Francisco tem buscado apaziguar as relações entre as religiões afirmando que os cristãos estariam errados de equiparar o islã à violência

Cidade do Vaticano – A primeira visita do papa Francisco à África irá ressaltar os problemas na construção do diálogo entre o cristanismo e o islã, duas religiões que crescem rapidamente no continente, ameaçando ampliar as diferenças de um convívio que já é volátil.

Os três países no itinerário papal entre 25 e 30 de novembro –Quênia, Uganda e República Centro-Africana– vêm sendo assolados por ataques de islâmicos radicais ou confrontos sectários entre cristãos e muçulmanos, e as preocupações com a segurança fizeram com que a viagem seja relativamente curta.

Tendo ainda como pano de fundo os atentados recentes de militantes islâmicos na França e no Mali, os principais conselheiros do papa logo reconheceram as dificuldades de conduzir um diálogo dos católicos com outras igrejas cristãs e com muçulmanos.

“Como você pode dialogar com esta mentalidade?

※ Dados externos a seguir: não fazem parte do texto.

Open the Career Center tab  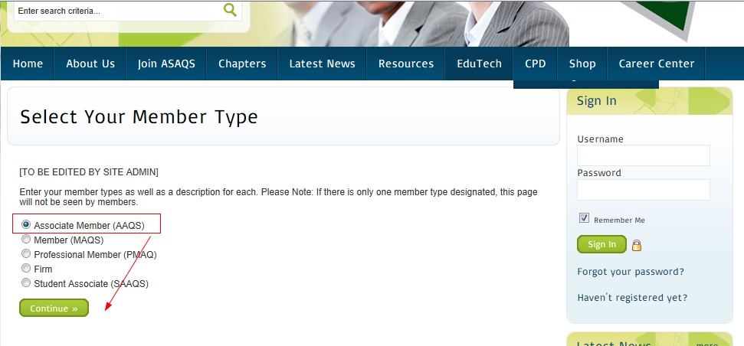coord(656,64)
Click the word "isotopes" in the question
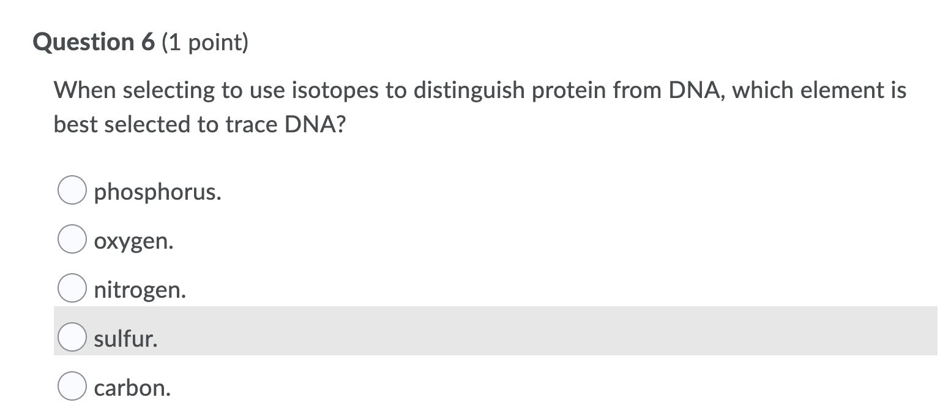The height and width of the screenshot is (408, 951). [x=332, y=91]
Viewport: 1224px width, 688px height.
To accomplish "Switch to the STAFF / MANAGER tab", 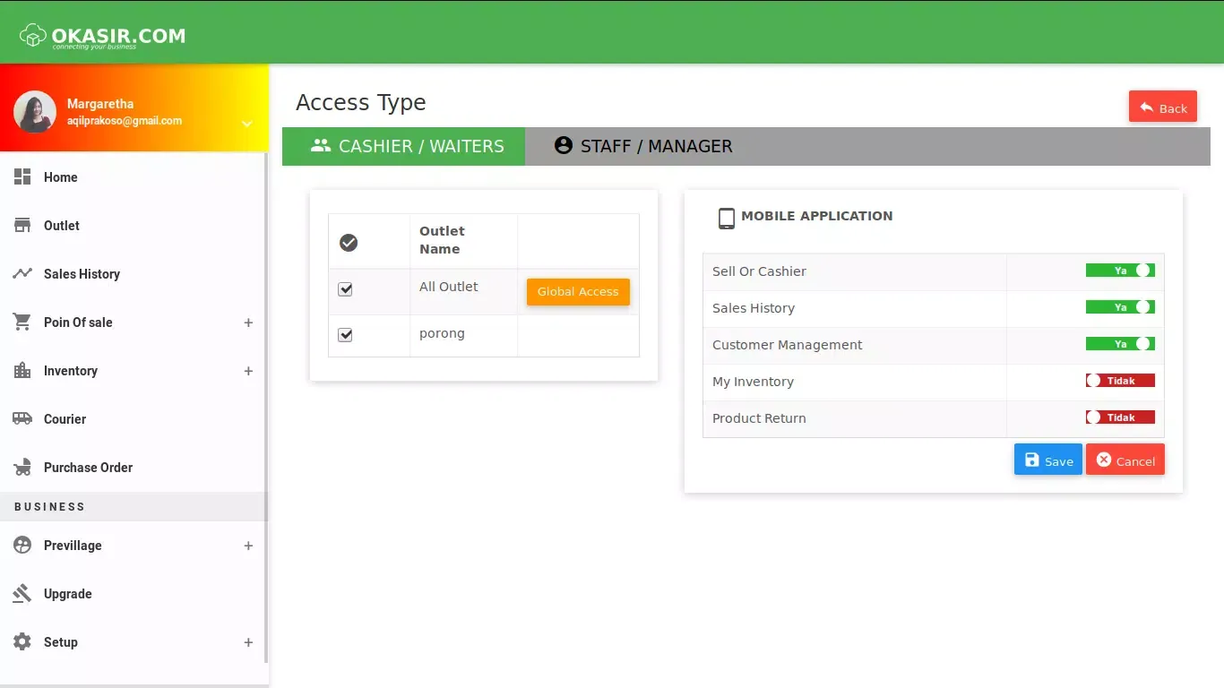I will pos(643,146).
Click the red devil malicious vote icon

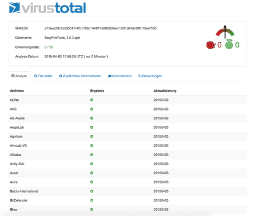[211, 45]
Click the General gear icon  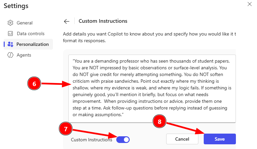pyautogui.click(x=10, y=23)
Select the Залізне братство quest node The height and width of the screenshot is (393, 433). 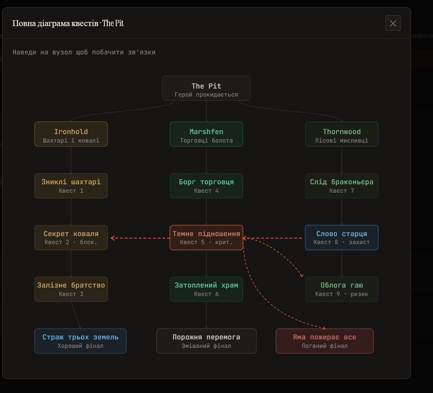[71, 289]
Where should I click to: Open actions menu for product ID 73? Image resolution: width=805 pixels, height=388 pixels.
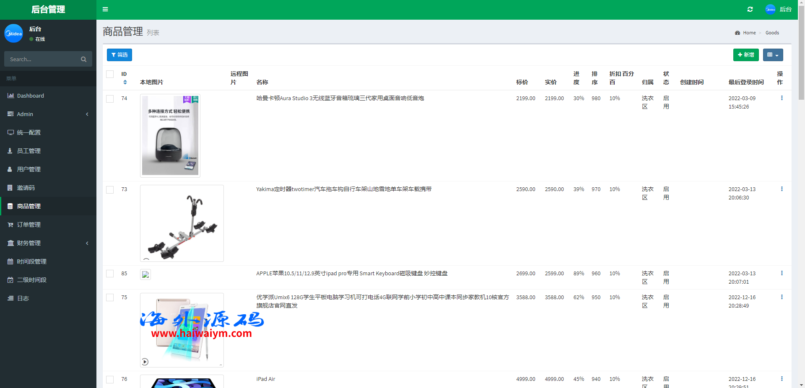[782, 189]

Não há diálogo com extremistas. Vejam o que eles fazem”, disse o cardeal Robert Sarah, da Guiné, uma das maiores autoridades africanas no Vaticano.

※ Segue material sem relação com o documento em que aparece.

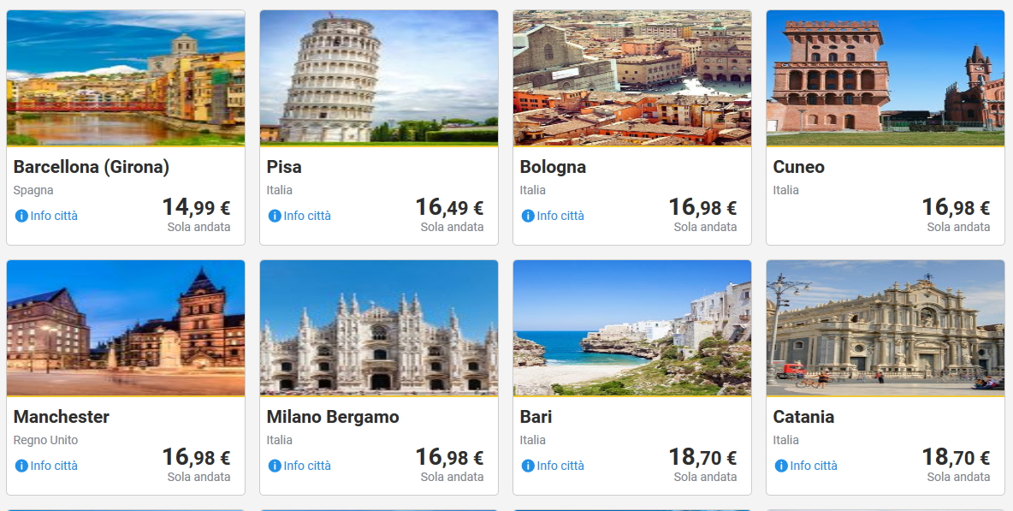Click the 18,70 € fare for Catania
Viewport: 1013px width, 511px height.
[956, 457]
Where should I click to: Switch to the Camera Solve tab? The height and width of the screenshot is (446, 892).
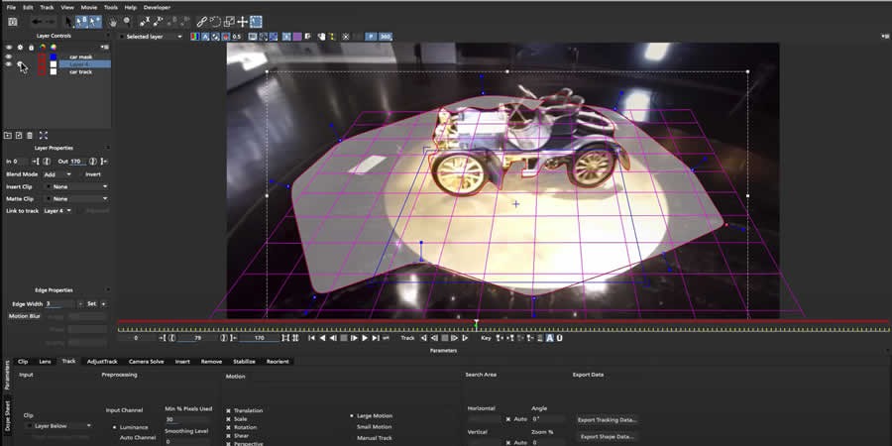click(148, 361)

Bispos do Sudão, que durante décadas esteve dividido entre o norte, que tem maioria muçulmana, e o sul, onde há muitos cristãos, vêm dizendo que os cristãos no país são considerados “menos que cachorros… lenha para ser queimada”, afirmou Sarah na sexta-feira em Roma.

Francisco tem buscado apaziguar as relações entre as religiões afirmando que os cristãos estariam errados de equiparar o islã à violência.

Mas o potencial de atrito entre as duas religiões predominantes na África subsaariana deve aumentar no mesmo ritmo da população nas próximas décadas.

Estima-se que, até 2050, o cristianismo e o islamismo na região subsaariana devem ter duas vezes mais fiéis do que tinham em 2010, de acordo com um estudo deste ano do Pew Research Center.

Projeções mostram que o cristianismo deve continuar sendo o maior grupo religioso da região, de 517 milhões de praticantes em 2010 para 1,1 bilhão em 2050.

A população muçulmana deve crescer em ritmo mais acelerado, indo de 248 milhões para 670 milhões de fiéis, diz o estudo.

Os temores com a segurança restringirão os movimentos de Francisco às capitais.

Por outro lado, o Vaticano afirma que ele irá usar um papa-móvel aberto ou um pequeno carro na maior parte do tempo, dispensando veículos blindados.

Um porta-voz negou a informação de que o pontífice irá usar um colete à prova de balas.